Catechesis and proclamation cannot but place this community dimension at the centre. This is not the time for elitist strategies. The great community: what is the great community? The holy faithful people of God. It is not possible to advance outside the holy faithful people of God, who – as the Council says – are infallible in credendo. Always with the holy people of God. Instead, seeking elitist affiliations distances you from the people of God, perhaps with sophisticated formulas, but you lose that belonging to the Church, which is the holy faithful people of God.

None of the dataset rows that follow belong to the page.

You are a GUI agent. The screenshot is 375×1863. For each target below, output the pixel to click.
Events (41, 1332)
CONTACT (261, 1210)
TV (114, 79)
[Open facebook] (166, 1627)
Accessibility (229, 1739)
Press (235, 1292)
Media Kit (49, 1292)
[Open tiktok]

This is the time to be the artisans of open communities that know how to value the talents of each person. It is a time for free and disinterested missionary communities, which do not seek prominence and advantage, but rather walk the paths of the people of our time, stooping to tend to those on the margins. It is a time for communities that look disappointed young people in the eye, that welcome strangers and give hope to the disheartened. It is a time for communities that fearlessly engage in dialogue with those with different ideas. It is a time for communities that, like the Good Samaritan, know how to approach those wounded by life, to bind their wounds with compassion. Do not forget this word: compassion. How many times in the Gospel does it say of Jesus: “And he had compassion”, “he had compassion”? As I said at the ecclesial conference in Florence, I want a Church “ever closer to the abandoned, the forgotten, the imperfect. I would like a glad Church with a mother’s face, that understands, accompanies, caresses”. What I referred to then as Christian humanism also applies to catechesis: it “radically affirms the dignity of every person as a Child of God, it establishes among all human beings a fundamental fraternity, teaches one to understand work, to inhabit creation as a common home, to furnish reasons for optimism and humour, even in the middle of a life many times more difficult” (Address at the Fifth National Conference of the Italian Church, Florence, 10 November 2015).

I mentioned the Florence Convention. Five years on, the Italian Church must return to the Florence Convention, and must begin a national Synod process, community by community, diocese by diocese: this process too will be a form of catechesis. In the Florence Convention there is precisely the intuition of the road to be taken in this Synod. Now, set out on it again: it is time. And start walking.

Dear brothers and sisters, I thank you for what you are doing. I invite you to continue to pray and to think creatively about a catechesis centred on the kerygma, which looks to the future of our communities, so that they may be ever more rooted in the Gospel, as fraternal and inclusive communities. I bless you, I accompany you. And you, please, pray for me, I need it. Thank you!